Written problem =>
Pull out every line in the data below that contains the string "Viewport", and treat uppercase and lowercase letters as different.

Working data =>
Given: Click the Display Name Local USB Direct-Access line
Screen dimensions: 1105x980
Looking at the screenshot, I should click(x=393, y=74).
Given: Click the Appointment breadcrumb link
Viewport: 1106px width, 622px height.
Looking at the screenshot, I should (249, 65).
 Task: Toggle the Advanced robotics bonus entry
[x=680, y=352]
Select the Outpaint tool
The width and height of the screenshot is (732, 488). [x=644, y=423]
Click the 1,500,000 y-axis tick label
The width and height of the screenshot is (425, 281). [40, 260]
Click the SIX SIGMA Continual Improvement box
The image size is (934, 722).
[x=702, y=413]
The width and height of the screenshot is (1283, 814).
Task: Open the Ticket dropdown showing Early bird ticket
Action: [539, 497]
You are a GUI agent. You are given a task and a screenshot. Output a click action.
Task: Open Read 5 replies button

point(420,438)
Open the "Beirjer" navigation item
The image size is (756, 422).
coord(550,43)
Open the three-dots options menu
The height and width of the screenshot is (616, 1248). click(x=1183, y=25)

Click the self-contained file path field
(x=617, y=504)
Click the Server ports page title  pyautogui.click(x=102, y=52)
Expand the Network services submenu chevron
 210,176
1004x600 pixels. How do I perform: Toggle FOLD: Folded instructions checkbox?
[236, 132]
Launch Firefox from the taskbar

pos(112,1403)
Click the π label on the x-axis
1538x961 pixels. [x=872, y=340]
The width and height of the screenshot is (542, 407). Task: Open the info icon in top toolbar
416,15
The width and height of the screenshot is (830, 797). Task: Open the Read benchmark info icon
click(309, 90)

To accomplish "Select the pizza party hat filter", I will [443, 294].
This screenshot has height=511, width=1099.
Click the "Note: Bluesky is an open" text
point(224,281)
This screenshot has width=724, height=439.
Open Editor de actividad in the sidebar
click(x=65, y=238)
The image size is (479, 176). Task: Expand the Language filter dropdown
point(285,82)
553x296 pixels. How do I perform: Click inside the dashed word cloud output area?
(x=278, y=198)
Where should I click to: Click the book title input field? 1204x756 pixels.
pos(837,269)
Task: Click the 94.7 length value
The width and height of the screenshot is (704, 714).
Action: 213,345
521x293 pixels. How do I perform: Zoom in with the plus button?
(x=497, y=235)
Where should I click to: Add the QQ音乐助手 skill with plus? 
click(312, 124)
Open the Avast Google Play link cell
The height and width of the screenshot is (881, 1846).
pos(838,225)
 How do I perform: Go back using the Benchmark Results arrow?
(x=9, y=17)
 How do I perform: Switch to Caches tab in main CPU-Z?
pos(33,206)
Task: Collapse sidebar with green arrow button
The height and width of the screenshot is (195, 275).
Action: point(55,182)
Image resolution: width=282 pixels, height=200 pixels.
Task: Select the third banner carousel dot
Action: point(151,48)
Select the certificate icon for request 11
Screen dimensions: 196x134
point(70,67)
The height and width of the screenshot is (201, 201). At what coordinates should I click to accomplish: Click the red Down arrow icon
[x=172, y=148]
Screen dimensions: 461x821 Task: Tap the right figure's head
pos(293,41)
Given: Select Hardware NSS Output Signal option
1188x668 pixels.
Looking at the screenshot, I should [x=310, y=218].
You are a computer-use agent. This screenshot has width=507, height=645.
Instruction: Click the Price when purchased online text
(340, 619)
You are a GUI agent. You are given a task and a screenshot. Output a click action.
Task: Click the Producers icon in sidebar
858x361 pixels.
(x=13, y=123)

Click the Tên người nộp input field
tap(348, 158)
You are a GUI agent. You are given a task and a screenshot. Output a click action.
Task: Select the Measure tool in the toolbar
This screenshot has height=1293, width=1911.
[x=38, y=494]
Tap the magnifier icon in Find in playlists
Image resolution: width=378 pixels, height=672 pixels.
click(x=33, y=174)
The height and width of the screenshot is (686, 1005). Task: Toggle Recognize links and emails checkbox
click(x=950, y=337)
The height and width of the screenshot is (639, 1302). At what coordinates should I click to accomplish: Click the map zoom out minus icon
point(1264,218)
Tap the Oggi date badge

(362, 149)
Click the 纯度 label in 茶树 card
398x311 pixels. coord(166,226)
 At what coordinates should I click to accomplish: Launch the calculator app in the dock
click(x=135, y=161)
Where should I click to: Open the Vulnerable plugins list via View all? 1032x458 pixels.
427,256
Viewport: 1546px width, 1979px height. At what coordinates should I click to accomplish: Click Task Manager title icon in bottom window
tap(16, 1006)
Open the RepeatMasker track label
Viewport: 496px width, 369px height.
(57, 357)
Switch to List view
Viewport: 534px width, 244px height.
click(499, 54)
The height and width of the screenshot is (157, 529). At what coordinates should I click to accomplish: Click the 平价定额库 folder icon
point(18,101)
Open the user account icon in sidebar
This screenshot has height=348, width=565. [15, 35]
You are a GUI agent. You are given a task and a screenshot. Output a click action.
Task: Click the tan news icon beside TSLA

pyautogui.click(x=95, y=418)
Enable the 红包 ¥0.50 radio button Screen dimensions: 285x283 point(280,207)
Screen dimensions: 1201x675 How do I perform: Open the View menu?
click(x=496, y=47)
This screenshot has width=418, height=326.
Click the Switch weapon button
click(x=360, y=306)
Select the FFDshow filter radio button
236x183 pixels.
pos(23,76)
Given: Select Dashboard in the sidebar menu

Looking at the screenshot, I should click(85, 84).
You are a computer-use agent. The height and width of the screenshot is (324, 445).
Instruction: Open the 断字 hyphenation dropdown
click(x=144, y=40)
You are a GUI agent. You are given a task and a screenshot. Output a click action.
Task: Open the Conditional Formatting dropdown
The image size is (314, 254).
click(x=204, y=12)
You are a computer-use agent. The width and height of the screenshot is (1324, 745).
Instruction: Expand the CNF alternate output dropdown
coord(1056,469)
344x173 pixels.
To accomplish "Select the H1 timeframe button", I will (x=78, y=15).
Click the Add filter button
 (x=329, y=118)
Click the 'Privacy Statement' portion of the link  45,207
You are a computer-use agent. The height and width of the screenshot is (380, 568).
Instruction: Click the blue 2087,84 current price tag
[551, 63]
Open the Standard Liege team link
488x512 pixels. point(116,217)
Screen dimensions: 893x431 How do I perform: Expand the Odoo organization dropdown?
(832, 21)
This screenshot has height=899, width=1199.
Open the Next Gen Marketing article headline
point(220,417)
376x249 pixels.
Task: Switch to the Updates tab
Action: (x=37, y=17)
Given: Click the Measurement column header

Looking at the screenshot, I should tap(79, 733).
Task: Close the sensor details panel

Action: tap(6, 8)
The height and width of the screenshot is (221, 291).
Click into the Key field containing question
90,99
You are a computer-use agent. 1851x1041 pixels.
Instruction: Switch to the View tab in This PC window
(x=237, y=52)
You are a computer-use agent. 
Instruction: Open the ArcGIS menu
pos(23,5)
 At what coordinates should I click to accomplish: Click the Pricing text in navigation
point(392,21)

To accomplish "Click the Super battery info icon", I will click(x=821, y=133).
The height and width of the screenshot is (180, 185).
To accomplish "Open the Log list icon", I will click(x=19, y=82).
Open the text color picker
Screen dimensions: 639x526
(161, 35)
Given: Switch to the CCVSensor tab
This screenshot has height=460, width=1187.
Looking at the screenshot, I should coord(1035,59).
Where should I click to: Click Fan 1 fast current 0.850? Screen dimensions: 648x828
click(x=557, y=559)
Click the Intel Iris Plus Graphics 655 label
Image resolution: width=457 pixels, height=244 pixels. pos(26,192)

Completed task =>
Viewport: 1106px width, 622px height.
Viewport: 1546px width, 1979px height. At what coordinates should I click to accomplish: Click Task Manager title icon in bottom window
Viewport: 496px width, 369px height.
Viewport: 534px width, 244px height.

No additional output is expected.